**Extract provided**.
--

Exhibit 99.2
Management’s Discussion and Analysis of Financial Condition and Results of Operations
The following discussion and analysis should be read in conjunction with our consolidated financial statements, the notes to those financial statements and other financial data that appear elsewhere in this report. In addition to historical information, the following discussion contains forward-looking statements based on current expectations that involve risks and uncertainties. Actual results and the timing of certain events may differ significantly from those projected in such forward-looking statements due to a number of factors, including those set forth in “Risk Factors” and elsewhere in this report. Our consolidated financial statements are prepared in conformity with U.S. GAAP.
A. Operating Results
Business Overview
We offer financial consulting services to small and medium-sized enterprise (“SME”) customers in Asia and North America. Our goal is to become an international financial consulting company with clients and offices throughout Asia. Since our inception in 2015, the focus of our consulting business has been providing comprehensive going public consulting services designed to help SMEs become public companies on suitable markets and exchanges.

--

**Dataset records**.
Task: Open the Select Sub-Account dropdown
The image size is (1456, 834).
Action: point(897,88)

--

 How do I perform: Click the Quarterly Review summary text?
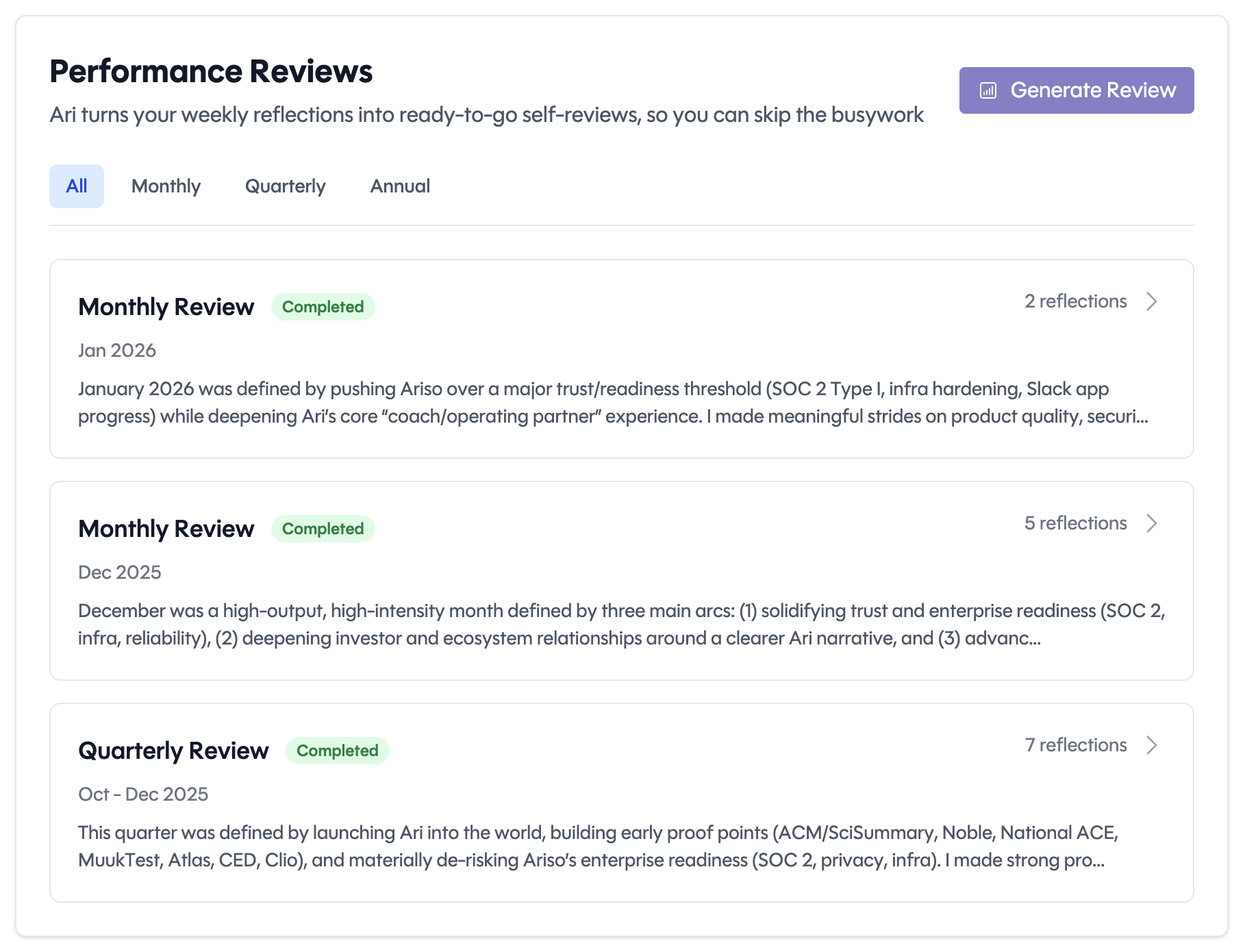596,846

--

**Actions to take**.
1. Express the entries as a two-column CSV with the headers request and answer, with one row for each entry. Begin at the line that has "Task: Open the Select Sub-Account dropdown", stop after the line that has "Action: point(897,88)", put each field in quotation marks, and replace line breaks with spaces.
2. Supply the next part of the financial discussion excerpt, starting after its final sentence.
The financial discussion excerpt and the entries come from separate, unrelated sources.

**Per-task answers**.
1.
request,answer
"Task: Open the Select Sub-Account dropdown The image size is (1456, 834).","Action: point(897,88)"

2.
On January 4, 2021, we established an office in California, USA, through our wholly owned subsidiary ATIF Inc., a California corporation, and launched, in addition to our business consulting services, additional service models consisting of asset management, investment holding and media services to expand our business with a flexible business concept to achieve a goal of high growth revenue and strong profit growth.
Currently we provide consulting services to the companies based in Asia and North America seeking listing in U.S. We have a team of qualified and experienced personnel with legal, regulatory, and language expertise in several jurisdictions outside the U.S. Our services were designed to help SMEs in China achieve their goal of becoming public companies. In May 2022, we shifted our geographic focus from China to North America emphasizing on helping mid and small companies in North America become public companies on the U.S. capital markets. We would create a going public strategy for each client based on many factors of such client, including our assessment of the client’s financial and operational situations, market conditions, and the client’s business and financing requirements. Since our inception and up to the date of this report, we have successfully helped nine Chinese enterprises to be quoted on the U.S. OTC markets, along with three clients getting listed on Nasdaq Stock Market, and are currently assisting our other clients in their respective going public efforts. Most of our current and past clients have been located in China or U.S., and we plan to expand our operations to other Asian countries, including Malaysia, Vietnam, and Singapore, while continuing to focus on the North American market in the coming years.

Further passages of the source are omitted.